Пётр тяжело вздохнул, затем заскрежетал зубами.– Конечно, ты в этом случае неправ, – глубокомысленно покачал головой Глеб, – если взял чужую вещь, то должен её хранить, как зеницу ока. Но ты не забывай, что в «парламенте» у меня тоже веское слово имеется и не последнее! И за мной стоит Гриша Часовщик. А он слова не позволит никому лишнего сказать, даже Корню. Так что особо не переживай об этом? – Благодарю, конечно, тебя за добрые слова. Только ты Таган меня не учи? Я к тебе не за нравоучениями приехал, а как к верному и надёжному товарищу за помощью. И так настроение тухлое, – хоть в петлю лезь. Короче, прожил я больше месяца в Риге, облазил почти все злачные места, но не нашёл никого. А с цацками отдельная история случилась.

– А с чего ты взял, что эти пассажиры в Риге должны были быть? – отпив пива, спросил Глеб.

– Когда на Аксае пили пиво, они говорили, что собираются туда.
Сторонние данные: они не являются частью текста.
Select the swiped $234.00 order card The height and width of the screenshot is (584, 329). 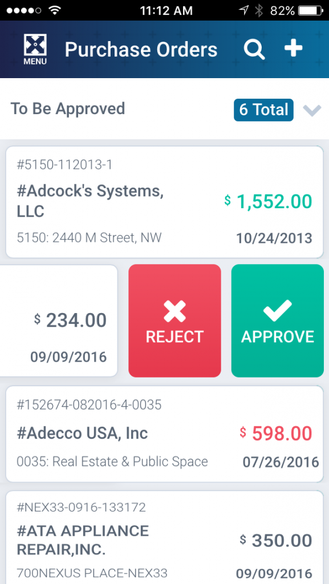[59, 321]
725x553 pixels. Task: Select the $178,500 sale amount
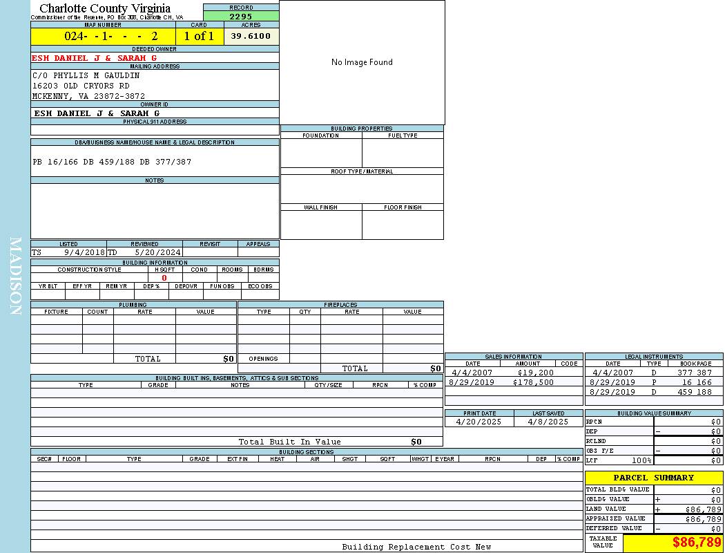tap(533, 382)
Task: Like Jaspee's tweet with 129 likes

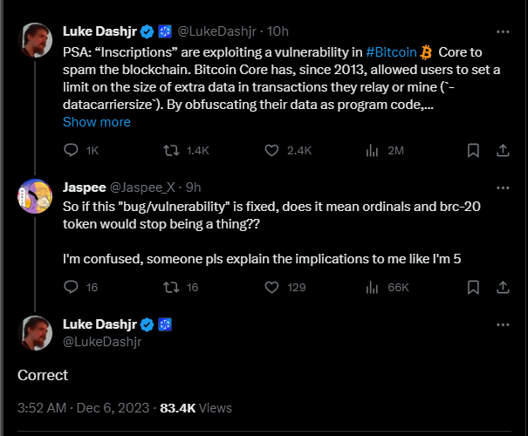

Эта Лайма родом оттуда и в данный момент находится в отпуске. Она мне пропуск показывала, на Рижский завод, но вот какой убей, не помню. А этот Арсен говорил, что живёт в Новочеркасске и Лайма без пяти минут его жена. Его дом я после нашёл, – Макарян Арсен действительно жил со мной в одном городе. «Отец его в снабжении работал на мясокомбинате», – он мне и сказал, что сын его выписался из города и уехал в Прибалтику, а куда именно не знает. Когда я из Риги нарезал ноги, вернулся в Новочеркасск. Тогда я твёрдо решил проверить хату этого армянина. Думаю, может какие бумаги или письма найду от этой Лаймы. Среди белого дня отмычкой вскрыл хату. Облазил всё, ничего такого, что помогло отыскать крыс, не было. Забрал фотоаппарат Зоркий в буфете и все проявленные плёнки. Думаю, надо будет их проверить не исключено, что там могут быть их рожи? Ты знаешь, и подфартило мне сильно, – ребята мне напечатали пол чемодана фотографий этой парочки. А мимоходом я в этом буфете взял пачку денег и шкатулку с цацками. И уехал в Черновцы. Но армян никуда от меня не денется. Я его падлу достану, даже в том случае, если он на вершину Арагаца заберётся.

Пётр даже позеленел от злости. По его хищному взгляду Глеб понял, что тот использует все средства, чтобы не упасть в грязь лицом перед ворами.– Фотографии есть, – считай, что они в капкане у нас, – посулил Глеб, – только дай время! – Этот киномеханик, на чьей квартире я жил мог бы мне помочь в их поисках, – сказал Пётр, – но мне носа нельзя туда совать. Сразу заметут за генерала и его картины. Финн точно знает, что я не убивал генерала. Страховал он меня, в то время, когда я в оперном театре карманы у вельмож чистил. Но не будет же он такое алиби мне создавать. Я там шесть кучерявых лопаток взял.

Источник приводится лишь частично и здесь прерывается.